Blog nosi nazwę Kochając Grecję. Zakładałam go dwa lata temu, choć tak naprawdę moja miłość do Ellady trwała zdecydowanie dłużej. Nigdy jednak Wam nie wytłumaczyłam za co tak naprawdę kocham Grecję. Dziś chciałam się tym z Wami podzielić. Ciężko jest mi stworzyć hierarchię, dlatego proszę się nie sugerować tym co jest pierwsze, a co ostatnie. Wszystko to co wymieniam, składa się w całość – zakorzenia Grecję głęboko w moim sercu.
– Pogoda – w Grecji słońce świeci ponad 200 dni w roku. Codziennie rano promienie przyjemnie otulają moją twarz, a kiedy otwieram oczy, pierwsze co widzę to bezchmurne, błękitne niebo.

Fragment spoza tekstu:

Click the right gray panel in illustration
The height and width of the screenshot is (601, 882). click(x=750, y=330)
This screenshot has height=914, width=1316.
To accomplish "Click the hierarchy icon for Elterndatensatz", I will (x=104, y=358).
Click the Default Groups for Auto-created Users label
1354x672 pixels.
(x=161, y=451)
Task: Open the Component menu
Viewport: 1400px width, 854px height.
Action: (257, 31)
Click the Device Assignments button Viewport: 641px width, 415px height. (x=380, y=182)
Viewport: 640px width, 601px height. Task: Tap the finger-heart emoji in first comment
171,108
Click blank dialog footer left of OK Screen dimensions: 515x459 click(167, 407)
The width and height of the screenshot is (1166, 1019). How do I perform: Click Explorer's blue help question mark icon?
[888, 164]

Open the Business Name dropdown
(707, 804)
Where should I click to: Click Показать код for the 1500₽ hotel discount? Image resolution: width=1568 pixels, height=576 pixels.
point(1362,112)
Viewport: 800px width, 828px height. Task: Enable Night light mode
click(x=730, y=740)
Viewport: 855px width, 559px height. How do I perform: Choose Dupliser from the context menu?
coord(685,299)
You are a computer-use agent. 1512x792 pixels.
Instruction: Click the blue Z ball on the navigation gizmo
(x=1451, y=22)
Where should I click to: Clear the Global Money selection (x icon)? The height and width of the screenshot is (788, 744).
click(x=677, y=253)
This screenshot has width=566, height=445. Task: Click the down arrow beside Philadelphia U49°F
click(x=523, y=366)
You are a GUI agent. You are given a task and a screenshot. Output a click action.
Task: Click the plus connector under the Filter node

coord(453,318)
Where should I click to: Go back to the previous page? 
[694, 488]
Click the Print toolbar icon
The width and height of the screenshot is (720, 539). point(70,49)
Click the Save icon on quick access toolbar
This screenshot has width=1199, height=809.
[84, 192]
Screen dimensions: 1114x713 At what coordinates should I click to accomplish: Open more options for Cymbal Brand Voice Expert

– Ludzie– Mam wrażenie, że wszyscy są tutaj pozytywnie nastawieni. Kiedy zaczynasz rozmowę, zawsze Grek zawsze zapyta o samopoczucie, a od niego usłysysz „Dobrze”. W rozmowach z Grekami nie ma narzekania. Poza tym idąc ulicą ludzie się do Ciebie uśmiechają i nie biorą Cię tym samym za wariata. Podjeżdżając na stację benzynową w poniedziałek, od Pana, który zatankuje Ci samochód, usłyszysz „dobrego tygodnia”. Drobne słowa, kóre potrafią poprawić dzień od samego początku.
– Widoki – Niezapomniane zachody słońca, najpiękniejsze na Paros, ale nawet w Atenach, na wzgórzach można się zakochać w zachodzącym słońcu. Widok na morze, które łączy się z górami. Spojrzenie na Akropol i inne miejsca archeologiczne – dziedzictwo starożytne.
– Styl życia– w dobie globalizacji, ciśnienia na zdanie matury, skończenie studiów, zrobienie kariery, wybudowania domu, posadzenia drzewa, spłodzenia dziecka… Greckie „siga – siga – powoli, powoli” uspokaja. Pomimo, że nadal w głowie słowo „kariera” mocno się zakorzeniło i do tego dążę, wiem że wolniejszy styl życia pozwala trochę rozluźnić atmosferę.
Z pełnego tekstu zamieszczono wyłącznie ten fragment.